(ユサ 視点のみ)
***
就寝前に屋敷内の見回りをしていた時でした。
廊下の一角の灯りがちらちらと揺れて明暗を繰り返していました。
燭台に不備があったのかと近づき、ふと見上げて気付きました。
そこは秋良様のお部屋でした。そこは、私とレイカさん(そして、ここにはいませんが他の従者の方々にも)

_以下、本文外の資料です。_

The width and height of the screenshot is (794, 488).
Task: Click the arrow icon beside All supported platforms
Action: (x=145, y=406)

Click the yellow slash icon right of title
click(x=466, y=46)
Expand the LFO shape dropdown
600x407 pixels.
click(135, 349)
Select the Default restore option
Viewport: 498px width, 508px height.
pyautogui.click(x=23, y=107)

絶対に入らないようにと言われている部屋です。私は、思い直して燭台に振り返ろうとし、声をかけられました。
「ユサちゃん……?」
扉の向こうから聞こえてきました。まさしく、秋良様の声でした。
「はい、ユサです。…どうなされましたか」
勤めて平常通りに声を落ち着かせて、返事をいたしました。お姿の見えない秋良様の声だけが、こちらに返ってきます。
「呼び止めてすまない。君に頼みたい事があるんだ」
(ユサの横顔)
「服のボタンを、外してくれないかな」
何故そのような事をおっしゃられたのか。意図は分かりません。
私は一瞬ぼうっとしてしまい…。
「はいっ」
すぐに気を持ち直し、扉を押し開けました。
そこは、見慣れないお部屋でした。
当然ですが、私やレイカさんの従者部屋、涼春さん達がお使いになっている客室よりも広いお部屋です。
灯りはサイドテーブルの上に置かれた蝋燭だけです。暗がりの中、寝具に腰掛ける秋良様のシルエットが薄黒く見えました。

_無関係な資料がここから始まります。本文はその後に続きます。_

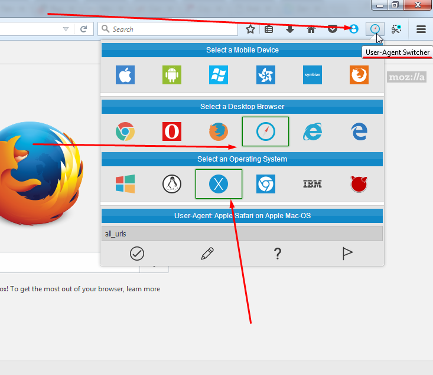Click the all_urls input field
The image size is (433, 375).
242,234
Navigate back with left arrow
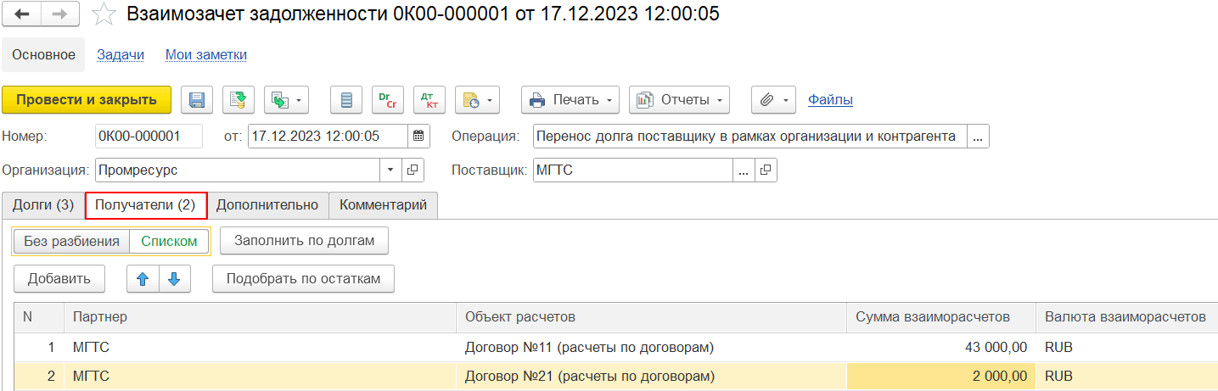Screen dimensions: 1218x391 23,14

秋良様は、近づいた私を見て、口をつぐんだまま佇んでおられました。
少し屈んだ私は「失礼いたします」と断りを入れ、前立ての最上部を摘み、一番上のボタンからひとつずつ外していきました。
秋良様は、こういった身の周り、特にお体のお世話をお頼みになった事が全くないのです。

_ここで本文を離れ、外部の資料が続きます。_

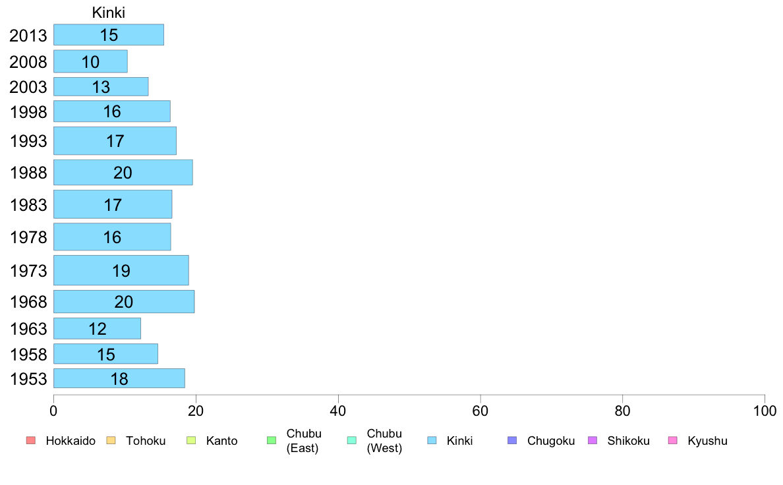Click the Chugoku legend label text
Screen dimensions: 783x485
pos(551,441)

こんなにも、お互いの表情が見えるほど距離が近い事も。
心をくすぐられるような、何ともいえない不思議な感覚を覚えていました。
手が震える事はありませんでしたが、上手に動揺を隠せていた自信はありませんでした。
ひとまず一番下のボタンまで外し終えましたが、その…隙間からのぞく肉体が雄々しく見えてしまって。
レイカさんならこんな時、私や秋良様を騒ぎ立てるのでしょうが…。
私は未熟者なので、そのような事はよく分からないのです。
いたたまれなさに視線を逸らすと、それが目に映りました。
「…あっ。袖が」
汚れていますね。そう、声に出そうとして、腕をお引きになられた秋良様。
…?私、いま。
「ご安心ください。替えのお洋服もお持ちしますので」
拒絶された…?しかし、秋良様は私の声を聞いて、手をゆっくりと、私の目前に戻されました。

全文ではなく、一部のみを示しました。